Admitting my truth and sharing it almost killed me. And then my biggest ally saved my life.
When I worked at JPMorgan Chase more than a decade ago, I had a co-worker who was a total powerhouse. She was bright and ambitious. She was a survivor—her family fled persecution at the hands of a dictator in Africa and came to America as refugees. She was smart and confident, a former college athlete, and she embraced her Indian heritage. I hadn’t met anyone like her, and I admired her.
One day, I stopped in the restroom as I was running between meetings, and I quickly realized I wasn’t alone. I could hear sobbing from behind one of the stalls, and, although my first instinct was to give her some privacy, something made me stay and knock on the door. When it opened, I hardly recognized the person sitting in the stall.
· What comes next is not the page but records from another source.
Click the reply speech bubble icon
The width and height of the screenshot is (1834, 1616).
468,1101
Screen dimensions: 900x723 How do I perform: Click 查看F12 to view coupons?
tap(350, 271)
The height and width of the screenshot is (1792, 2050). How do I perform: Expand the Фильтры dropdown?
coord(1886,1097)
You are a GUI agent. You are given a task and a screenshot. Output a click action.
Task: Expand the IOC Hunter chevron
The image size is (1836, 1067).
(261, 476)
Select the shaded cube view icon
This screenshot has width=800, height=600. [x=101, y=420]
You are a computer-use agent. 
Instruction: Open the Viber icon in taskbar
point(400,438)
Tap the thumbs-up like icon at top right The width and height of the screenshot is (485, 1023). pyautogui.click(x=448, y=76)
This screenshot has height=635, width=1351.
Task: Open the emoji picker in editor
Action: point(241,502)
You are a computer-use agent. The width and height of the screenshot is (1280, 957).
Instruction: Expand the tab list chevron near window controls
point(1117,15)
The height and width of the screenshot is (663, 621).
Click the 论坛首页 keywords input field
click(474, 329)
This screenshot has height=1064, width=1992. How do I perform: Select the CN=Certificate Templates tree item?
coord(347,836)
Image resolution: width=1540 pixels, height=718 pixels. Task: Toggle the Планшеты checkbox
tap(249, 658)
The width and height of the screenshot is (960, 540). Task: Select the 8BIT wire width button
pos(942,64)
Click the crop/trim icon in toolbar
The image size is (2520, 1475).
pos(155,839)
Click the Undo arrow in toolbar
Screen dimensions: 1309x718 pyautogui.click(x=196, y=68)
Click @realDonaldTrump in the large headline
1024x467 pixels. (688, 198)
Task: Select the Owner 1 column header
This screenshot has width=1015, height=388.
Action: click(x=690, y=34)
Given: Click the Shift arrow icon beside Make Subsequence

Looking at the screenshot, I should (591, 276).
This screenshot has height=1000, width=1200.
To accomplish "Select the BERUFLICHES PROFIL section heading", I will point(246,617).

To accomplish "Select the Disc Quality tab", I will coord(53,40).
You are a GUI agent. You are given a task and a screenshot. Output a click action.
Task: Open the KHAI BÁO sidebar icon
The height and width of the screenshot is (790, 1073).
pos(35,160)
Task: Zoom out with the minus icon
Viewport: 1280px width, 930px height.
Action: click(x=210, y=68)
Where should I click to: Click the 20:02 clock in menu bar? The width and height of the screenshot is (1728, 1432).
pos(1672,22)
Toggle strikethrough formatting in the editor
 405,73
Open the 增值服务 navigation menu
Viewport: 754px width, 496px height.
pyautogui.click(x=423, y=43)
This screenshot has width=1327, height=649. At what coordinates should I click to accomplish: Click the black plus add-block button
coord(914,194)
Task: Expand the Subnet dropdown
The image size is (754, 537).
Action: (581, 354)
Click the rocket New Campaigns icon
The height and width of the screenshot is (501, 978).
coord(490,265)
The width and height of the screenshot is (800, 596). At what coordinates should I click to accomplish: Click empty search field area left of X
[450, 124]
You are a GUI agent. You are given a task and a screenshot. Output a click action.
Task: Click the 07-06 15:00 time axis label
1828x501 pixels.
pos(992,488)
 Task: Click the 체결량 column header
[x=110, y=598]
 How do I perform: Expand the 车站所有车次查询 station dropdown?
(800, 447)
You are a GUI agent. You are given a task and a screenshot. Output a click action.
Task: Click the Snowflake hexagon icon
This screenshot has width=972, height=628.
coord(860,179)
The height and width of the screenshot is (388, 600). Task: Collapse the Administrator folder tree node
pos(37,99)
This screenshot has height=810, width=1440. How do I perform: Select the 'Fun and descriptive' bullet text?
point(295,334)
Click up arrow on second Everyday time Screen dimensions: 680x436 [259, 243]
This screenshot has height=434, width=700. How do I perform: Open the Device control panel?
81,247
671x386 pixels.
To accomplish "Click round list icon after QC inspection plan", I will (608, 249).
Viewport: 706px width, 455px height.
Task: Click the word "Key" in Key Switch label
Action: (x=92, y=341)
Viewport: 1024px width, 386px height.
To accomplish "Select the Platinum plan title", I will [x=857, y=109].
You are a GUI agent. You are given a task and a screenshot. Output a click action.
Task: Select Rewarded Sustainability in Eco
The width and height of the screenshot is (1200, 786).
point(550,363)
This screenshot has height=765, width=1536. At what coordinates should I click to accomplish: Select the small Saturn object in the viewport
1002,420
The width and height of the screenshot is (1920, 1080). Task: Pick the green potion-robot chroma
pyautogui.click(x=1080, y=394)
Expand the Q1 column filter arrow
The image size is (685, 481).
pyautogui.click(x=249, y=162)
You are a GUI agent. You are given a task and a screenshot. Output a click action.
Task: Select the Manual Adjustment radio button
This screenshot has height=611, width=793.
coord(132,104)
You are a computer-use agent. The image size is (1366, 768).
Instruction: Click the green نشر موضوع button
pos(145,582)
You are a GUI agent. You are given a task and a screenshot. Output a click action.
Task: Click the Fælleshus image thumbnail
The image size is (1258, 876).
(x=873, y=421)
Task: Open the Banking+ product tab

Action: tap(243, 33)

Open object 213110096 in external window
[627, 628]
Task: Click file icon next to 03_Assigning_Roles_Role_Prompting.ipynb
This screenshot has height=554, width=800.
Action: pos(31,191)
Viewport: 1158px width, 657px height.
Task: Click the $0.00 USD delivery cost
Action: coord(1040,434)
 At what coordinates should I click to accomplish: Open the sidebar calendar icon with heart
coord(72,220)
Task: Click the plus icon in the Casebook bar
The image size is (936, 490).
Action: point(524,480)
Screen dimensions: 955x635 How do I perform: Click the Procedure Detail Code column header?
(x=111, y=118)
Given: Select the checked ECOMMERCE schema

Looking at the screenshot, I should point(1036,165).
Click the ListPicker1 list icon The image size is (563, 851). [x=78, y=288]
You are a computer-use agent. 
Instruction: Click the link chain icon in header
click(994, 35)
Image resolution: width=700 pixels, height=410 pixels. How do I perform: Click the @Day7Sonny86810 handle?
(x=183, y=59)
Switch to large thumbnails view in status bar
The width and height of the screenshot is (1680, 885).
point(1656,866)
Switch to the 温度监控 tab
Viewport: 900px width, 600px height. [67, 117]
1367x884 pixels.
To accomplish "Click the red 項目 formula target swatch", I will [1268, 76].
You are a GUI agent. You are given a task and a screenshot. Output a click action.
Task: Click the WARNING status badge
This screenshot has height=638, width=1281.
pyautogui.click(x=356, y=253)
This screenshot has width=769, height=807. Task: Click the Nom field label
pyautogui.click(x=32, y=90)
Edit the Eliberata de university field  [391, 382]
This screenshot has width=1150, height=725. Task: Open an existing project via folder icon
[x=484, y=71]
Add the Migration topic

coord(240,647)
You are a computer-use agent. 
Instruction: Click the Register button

The woman I admired and thought was so perfect, so put together, looked like a shell of herself. Then I heard her say something that would change my life forever. She said, “I have a terrible secret.”
I put my hand on her arm and told her she was safe with me, she could tell me. And then the floodgates opened. She was terrified. She told me that this secret she was carrying would ostracize her from her family, friends, and her faith, and derail the career and life she worked so hard to build. Her American dream was fading.
Then she stood up and walked to the sink. She finally looked up at her reflection in the mirror and said, “I’m gay.”
And I was completely stunned because the person pronouncing those words in the mirror was me.
Admitting that out loud was incredibly hard, but hiding it was destroying me. I found myself withdrawing from my family because I didn’t want to lie about who I was spending time with and where. At the office, I was feeling less creative and productive. And people noticed. I was receiving feedback from leaders and colleagues that I wasn’t creating a climate of trust with employees. It was beginning to impact my performance.
I needed help, so I confided in my twin brother, my best friend. It was one of the toughest phone calls I ever made. I was shaking as I told him that I needed to tell him a secret. I couldn’t bring myself to even say it. “I am a le…le…le…” I stammered. He said, “Come out with it already. What’s going on? You haven’t been yourself, Where have you been?” So, I blurted out, “I am a lesbian.”
Then there was a deafening silence. Finally, he said, “I have something to tell you, too. I am a lesbian trapped in a man’s body.” And after my initial shock, we burst into hysterical laughter. Then he said, “Amita, you’re still an amazing sister and friend. You’ll always be my wonder twin.”
Talk about an amazing ally. He saved my life.
Since then, I’ve had to face my truth many times over, hundreds if not thousands of times. But now it’s not pain or terror I feel when I share it. Secrets only have power over us if we hide them in the dark.
After all this time, I know the power of owning your truth and telling your story. Not just for you. You never know how your amazing story may impact and empower someone in profound ways.